Cookies help us deliver our Services. By using our Services, you agree to our use of cookies. Learn More.

Cyberpunk 2077 Lied To Fans Again

After waiting eight years for Cyberpunk 2077, audiences have come to a realization that the game failed to live up to expectations. Despite critics showering the title with praise, gamers — especially those who bought Cyberpunk 2077 for the Xbox One or PlayStation 4 — became furious when the game ran poorly on almost all available platforms. That was only the beginning of problems for the game's developer, as they are now caught in a web of mishaps, and seemingly no amount of leftover goodwill from The Witcher 3 can untangle it.


Thanks to the unrelenting masses of displeased gamers, CD Projekt Red promised refunds, except not really.
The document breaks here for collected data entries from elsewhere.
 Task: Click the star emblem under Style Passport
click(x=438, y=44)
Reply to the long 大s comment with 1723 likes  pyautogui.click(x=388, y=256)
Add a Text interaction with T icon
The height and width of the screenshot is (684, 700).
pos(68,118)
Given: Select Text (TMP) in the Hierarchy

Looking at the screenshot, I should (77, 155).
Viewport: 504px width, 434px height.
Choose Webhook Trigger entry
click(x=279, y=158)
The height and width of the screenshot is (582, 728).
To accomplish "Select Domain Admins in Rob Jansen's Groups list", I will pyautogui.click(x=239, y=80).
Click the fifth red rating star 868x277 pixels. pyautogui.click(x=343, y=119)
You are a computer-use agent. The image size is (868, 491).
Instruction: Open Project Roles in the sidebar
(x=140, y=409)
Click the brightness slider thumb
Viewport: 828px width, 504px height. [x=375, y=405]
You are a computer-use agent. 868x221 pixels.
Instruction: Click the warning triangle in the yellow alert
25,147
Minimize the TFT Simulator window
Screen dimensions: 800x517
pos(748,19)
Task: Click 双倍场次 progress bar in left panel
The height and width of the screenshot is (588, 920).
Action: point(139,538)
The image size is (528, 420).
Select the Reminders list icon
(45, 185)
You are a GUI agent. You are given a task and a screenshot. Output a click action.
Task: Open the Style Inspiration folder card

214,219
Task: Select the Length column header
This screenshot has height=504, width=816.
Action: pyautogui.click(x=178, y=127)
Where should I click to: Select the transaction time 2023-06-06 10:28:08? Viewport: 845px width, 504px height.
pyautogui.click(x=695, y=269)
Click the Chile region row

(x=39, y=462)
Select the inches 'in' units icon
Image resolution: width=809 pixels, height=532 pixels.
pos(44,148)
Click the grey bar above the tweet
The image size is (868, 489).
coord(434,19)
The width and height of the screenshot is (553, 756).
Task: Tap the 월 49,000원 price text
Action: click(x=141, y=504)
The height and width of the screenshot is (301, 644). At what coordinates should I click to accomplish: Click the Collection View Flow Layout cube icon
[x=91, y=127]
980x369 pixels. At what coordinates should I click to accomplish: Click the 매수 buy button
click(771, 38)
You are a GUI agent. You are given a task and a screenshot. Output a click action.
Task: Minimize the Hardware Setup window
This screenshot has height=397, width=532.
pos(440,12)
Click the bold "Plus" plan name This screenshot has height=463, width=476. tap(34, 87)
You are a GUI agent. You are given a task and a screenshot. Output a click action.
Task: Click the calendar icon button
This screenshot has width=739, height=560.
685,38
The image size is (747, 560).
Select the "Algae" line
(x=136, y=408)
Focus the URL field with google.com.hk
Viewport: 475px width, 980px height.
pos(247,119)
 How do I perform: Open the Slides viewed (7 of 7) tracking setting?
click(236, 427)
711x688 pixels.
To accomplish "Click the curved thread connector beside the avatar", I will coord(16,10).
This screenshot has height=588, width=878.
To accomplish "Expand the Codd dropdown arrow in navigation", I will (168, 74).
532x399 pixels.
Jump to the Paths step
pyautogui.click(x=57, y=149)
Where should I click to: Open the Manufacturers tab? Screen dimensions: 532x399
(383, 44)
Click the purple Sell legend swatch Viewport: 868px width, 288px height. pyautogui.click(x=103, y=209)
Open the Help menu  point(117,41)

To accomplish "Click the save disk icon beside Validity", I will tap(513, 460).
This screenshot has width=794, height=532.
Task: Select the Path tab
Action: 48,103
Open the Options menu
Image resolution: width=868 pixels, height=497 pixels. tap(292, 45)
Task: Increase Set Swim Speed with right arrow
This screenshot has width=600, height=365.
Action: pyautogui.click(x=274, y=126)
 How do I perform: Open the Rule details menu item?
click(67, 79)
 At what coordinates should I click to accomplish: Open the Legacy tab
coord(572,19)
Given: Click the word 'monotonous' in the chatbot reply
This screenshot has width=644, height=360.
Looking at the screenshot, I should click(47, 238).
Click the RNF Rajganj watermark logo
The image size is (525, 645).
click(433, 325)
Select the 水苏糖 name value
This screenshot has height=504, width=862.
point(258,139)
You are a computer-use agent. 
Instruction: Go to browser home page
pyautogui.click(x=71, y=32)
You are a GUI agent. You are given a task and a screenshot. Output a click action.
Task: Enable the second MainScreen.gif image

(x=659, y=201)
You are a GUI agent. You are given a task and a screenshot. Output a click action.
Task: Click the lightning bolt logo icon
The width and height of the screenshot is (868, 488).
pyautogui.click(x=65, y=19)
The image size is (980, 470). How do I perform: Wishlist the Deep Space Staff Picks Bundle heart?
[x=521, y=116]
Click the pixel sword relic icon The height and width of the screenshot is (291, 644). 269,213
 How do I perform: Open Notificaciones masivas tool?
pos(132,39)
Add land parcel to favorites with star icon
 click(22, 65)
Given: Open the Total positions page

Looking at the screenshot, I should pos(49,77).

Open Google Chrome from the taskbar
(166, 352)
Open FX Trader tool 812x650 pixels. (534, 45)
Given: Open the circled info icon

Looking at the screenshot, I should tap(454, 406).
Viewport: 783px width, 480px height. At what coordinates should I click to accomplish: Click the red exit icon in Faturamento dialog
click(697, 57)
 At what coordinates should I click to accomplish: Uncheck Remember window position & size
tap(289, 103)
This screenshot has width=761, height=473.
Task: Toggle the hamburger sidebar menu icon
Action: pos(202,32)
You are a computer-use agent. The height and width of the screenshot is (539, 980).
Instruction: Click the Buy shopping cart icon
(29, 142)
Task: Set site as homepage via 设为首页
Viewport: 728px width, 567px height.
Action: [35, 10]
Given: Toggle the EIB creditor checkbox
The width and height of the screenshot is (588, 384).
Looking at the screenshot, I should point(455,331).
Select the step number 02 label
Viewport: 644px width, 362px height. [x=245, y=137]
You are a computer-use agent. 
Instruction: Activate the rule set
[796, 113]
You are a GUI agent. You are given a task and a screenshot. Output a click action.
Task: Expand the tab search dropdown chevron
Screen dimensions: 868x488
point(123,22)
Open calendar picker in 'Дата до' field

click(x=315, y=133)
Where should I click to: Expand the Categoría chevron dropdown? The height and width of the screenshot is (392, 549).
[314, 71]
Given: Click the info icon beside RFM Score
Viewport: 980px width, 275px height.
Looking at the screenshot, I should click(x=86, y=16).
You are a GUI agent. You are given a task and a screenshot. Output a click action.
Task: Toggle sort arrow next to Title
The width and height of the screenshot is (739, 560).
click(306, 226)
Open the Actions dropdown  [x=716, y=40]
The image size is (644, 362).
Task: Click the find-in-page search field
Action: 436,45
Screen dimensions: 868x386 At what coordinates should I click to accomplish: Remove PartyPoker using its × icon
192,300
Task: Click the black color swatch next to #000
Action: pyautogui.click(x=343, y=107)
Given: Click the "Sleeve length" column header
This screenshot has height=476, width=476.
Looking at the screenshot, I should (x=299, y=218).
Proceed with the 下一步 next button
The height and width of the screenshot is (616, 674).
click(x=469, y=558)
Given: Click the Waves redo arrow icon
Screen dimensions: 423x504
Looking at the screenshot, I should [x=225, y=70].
The company is actually passing refund responsibility off to stores. Bought Cyberpunk 2077 at Best Buy? Bring your game and receipt and hope they can help you. Purchased the game from the Xbox or PlayStation digital storefront? Request a refund through their respective companies. CD Projekt Red will only consider helping you once you exhaust all other options, but only if you email the studio before Dec. 21. Gamers who were already disgruntled are now absolutely livid.

The response to CD Projekt RED's refund news has been fairly negative. Some Twitter users have blasted CD Projekt Red's CEO Adam Kaciński, claiming he lied when he reassured investors Cyberpunk 2077 runs "surprisingly well" on the Xbox One and PS4. Other commenters have also insinuated that CD Projekt Red isn't as sorry as it lets on, primarily because the company recouped development costs on pre-orders alone. Why should a company worry about a few refunds when it already turned a profit?


While most of the negativity stems from annoyed Xbox One and PS4 owners, quite a few PC players are also calling out CD Projekt Red for Cyberpunk 2077's launch state. Although the PC version is more stable, it isn't immune to the occasional hiccuping line of code. Meanwhile, several commenters are less concerned with the game's performance and would rather tear into CD Projekt Red for breaking its no-crunch promise and, more egregiously, "put[ting] a gag order on keys" to prevent reviews from leaking performance problems.

The general response is not universally negative (some gamers are giving CD Projekt Red the benefit of the doubt, since video games launch bugs are par for the course these days), but the company's honeymoon period is undoubtedly over. At this point, who knows if Cyberpunk 2077's Xbox One and PlayStation 4 user Metacritic scores will ever recover?